Segment Open
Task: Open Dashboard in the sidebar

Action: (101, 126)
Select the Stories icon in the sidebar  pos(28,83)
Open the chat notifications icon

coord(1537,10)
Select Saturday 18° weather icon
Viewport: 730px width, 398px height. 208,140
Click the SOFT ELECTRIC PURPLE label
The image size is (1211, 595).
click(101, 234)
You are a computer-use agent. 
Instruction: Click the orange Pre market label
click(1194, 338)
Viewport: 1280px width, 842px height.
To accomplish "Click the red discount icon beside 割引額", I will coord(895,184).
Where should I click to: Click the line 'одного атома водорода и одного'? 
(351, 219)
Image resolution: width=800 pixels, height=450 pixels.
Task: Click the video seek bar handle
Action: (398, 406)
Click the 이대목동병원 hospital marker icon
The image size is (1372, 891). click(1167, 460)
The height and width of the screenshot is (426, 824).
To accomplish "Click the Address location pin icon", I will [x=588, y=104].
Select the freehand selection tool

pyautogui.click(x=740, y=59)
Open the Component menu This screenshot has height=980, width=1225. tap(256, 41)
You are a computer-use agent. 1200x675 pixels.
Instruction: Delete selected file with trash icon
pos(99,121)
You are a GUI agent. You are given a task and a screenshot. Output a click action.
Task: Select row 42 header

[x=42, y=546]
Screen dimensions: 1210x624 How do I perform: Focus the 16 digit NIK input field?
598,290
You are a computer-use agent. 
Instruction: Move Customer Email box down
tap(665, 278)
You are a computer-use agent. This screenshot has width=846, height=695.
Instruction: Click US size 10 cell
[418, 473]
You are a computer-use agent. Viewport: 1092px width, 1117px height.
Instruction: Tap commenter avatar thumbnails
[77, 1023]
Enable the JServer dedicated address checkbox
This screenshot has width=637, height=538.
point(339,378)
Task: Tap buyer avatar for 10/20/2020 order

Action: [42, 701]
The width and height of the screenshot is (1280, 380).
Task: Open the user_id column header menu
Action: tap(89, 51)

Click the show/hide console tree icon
Segment Closed
EXERCISE GOAL: From the line containing "Instruction: Tap commenter avatar thumbnails" through the last line of the entries above, print every line exactly, including both ends, and nothing else.

YOUR RESPONSE:
Instruction: Tap commenter avatar thumbnails
[77, 1023]
Enable the JServer dedicated address checkbox
This screenshot has width=637, height=538.
point(339,378)
Task: Tap buyer avatar for 10/20/2020 order

Action: [42, 701]
The width and height of the screenshot is (1280, 380).
Task: Open the user_id column header menu
Action: tap(89, 51)

Click the show/hide console tree icon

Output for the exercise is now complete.